#### [About this task]
Write out all of the entries exactly, please.

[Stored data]

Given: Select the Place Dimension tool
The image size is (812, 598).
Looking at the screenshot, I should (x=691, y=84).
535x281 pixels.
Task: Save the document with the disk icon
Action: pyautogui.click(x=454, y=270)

#### [Task solution]
Given: Select the Place Dimension tool
The image size is (812, 598).
Looking at the screenshot, I should (x=691, y=84).
535x281 pixels.
Task: Save the document with the disk icon
Action: pyautogui.click(x=454, y=270)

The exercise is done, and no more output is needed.